Looks delicious!!! I normally cook mine over a grill with butter, brown sugar, lemon pepper, and salt. Occasionally I use some lemon juice to keep it moist. Never have used the onion and garlic. Think I'll try it this spring.


----------



## .45 (Sep 21, 2007)

> I think closing up the foil kept some of the grilled flavor from getting to the fish and the foil kept all the juices on the fish so the part on the bottom seemed a little soggy.

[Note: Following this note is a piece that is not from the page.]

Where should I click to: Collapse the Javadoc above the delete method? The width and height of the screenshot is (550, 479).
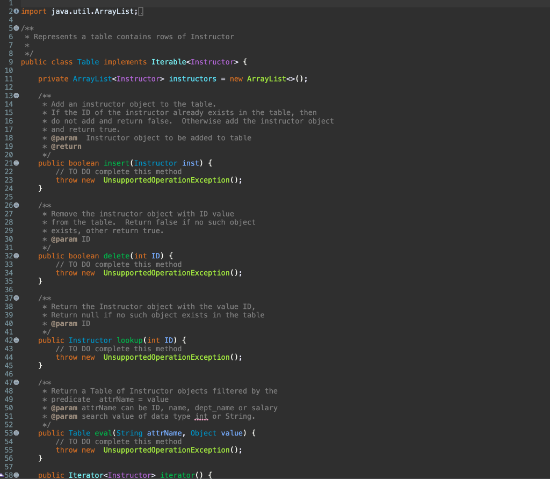click(17, 205)
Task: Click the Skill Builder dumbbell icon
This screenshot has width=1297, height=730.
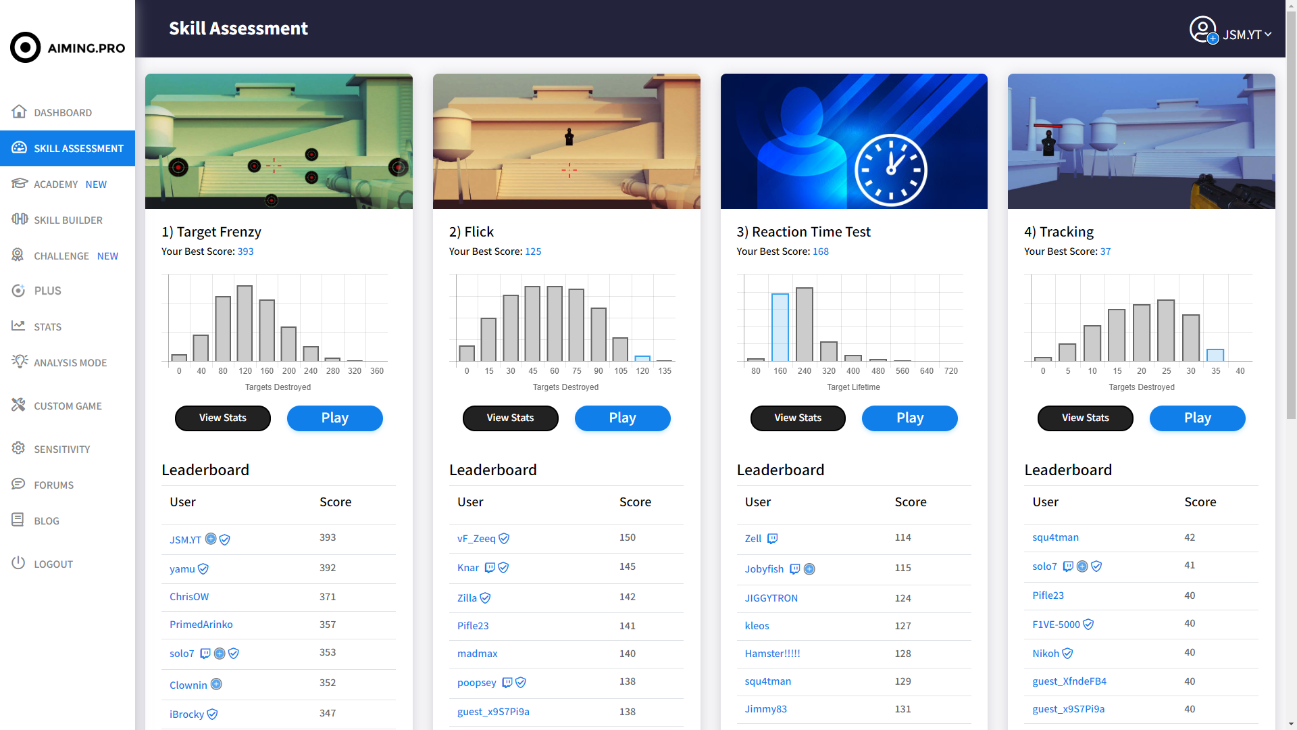Action: pyautogui.click(x=19, y=219)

You could be right.....also could be all them veggies created a lot more moisture than you needed. Maybe just a pinch or two of onions next time. Either way, you're on the right track !! Looks good !!!: :\Ou:


----------



## Gumbo (Sep 22, 2007)

I figure if you're going to cook it in foil, why bother using the grill? I leave the skin on and cook right on the grates, but you need to get it really hot and put some oil on the grate right before adding the fish. Don't turn or peek until it's done on the first side, and turn onto a clean, oiled part of the grate. But hey, any fresh-caught fish is good no matter how you prepare it!


----------



## willfish4food (Jul 14, 2009)

Gumbo said:


> I figure if you're going to cook it in foil, why bother using the grill? I leave the skin on and cook right on the grates, but you need to get it really hot and put some oil on the grate right before adding the fish. Don't turn or peek until it's done on the first side, and turn onto a clean, oiled part of the grate. But hey, any fresh-caught fish is good no matter how you prepare it!


The use of the grill was partly cause a little apartment gets really fishy really fast when I cook fish whole. I was also trying (unsuccessfully) to get some of the grilled flavor on the fish. With the skin on I don't know how to get the seasoning to actually flavor the fish. But with the skin off the fish sticks to the grill. Thus the use of foil which, as you pointed out, kind of defeats the purpose of cooking on the grill. I guess I could always try a cedar board.


----------



## pkred (Jul 9, 2009)

I like to make a relish of sorts out of finely chopped sweet potatoe, garlic, onion, lemon peper, butter, fresh lemon juice and fresh tyme, and fresh basil. Stuff body cavity with mixture then cook skin on in the foil. I have herd the comment "Best wild trout i have ever eaten", more than once. After you get done playin with that get yourself a charcoal smoker.... That is the best wild trout I have ever eaten. 

If you want to get rid of some of the "fishey" taste brine over night in rock salt and beer.


----------



## Crash (Mar 20, 2008)

A cedar board always tastes good. I would try and leave the skin on next time. I generally leave it on. Onions have a very strong flavor. Use just a couple of strips next time. That should be enough for flavoring. I hear ya on the small apartment thing. I bought a smoker last summer and pissed off all my neighbors until I let them all have a taste of my fish.


----------



## Gumbo (Sep 22, 2007)

willfish4food said:


> With the skin on I don't know how to get the seasoning to actually flavor the fish. But with the skin off the fish sticks to the grill. Thus the use of foil which, as you pointed out, kind of defeats the purpose of cooking on the grill. I guess I could always try a cedar board.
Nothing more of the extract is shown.